====== DOCUMENT ======
This console generation has been an interesting one, where marvelous technical advancements have mixed with many odes to the past. With the introduction of downloadable game services came an influx of remakes, revamps and sequels, based on classic titles from yesteryear. Many affordable homages were released under that high-tech game plan, but the philosophy of making what’s old into new extended further into retail discs, thus creating a market for HD collections containing popular series from gaming’s last console generation. Konami‘s Silent Hill HD Collection is the latest set to grace our high-definition, controller-based devices, looking to provide gamers with a chance to relive some memorable scares. Due to this resurgence, the question becomes whether those games’ mechanics have held up since they were first released one decade ago.
Strangely enough, the Silent Hill HD Collection does not contain the series’ first nightmare. Instead, its single disc is made up of two sequels, which showcase some of the most popular ghosts of the eerie town’s past. Silent Hill 2, a game that has often been referred to as the best interactive horror game of all-time, is the star of the show. It’s flanked by Silent Hill 3; perhaps the scariest game ever made. Together, the two provide around 15 hours of atmospheric gameplay for a $40 price tag. The deal is a decent one for those who wish to relive the past through digital means, but keep in mind that the survival horror genre is one that doesn’t tend to age overly well. These are still two good games, but they’re noticeably dated.
====== DATA ======
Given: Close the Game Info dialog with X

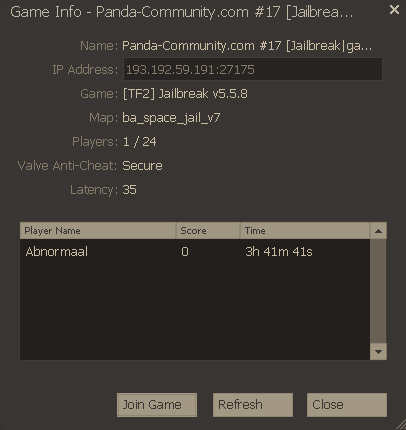Looking at the screenshot, I should coord(394,10).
======
What price does the Silent Hill HD Collection review give for the collection?

FINAL ANSWER. $40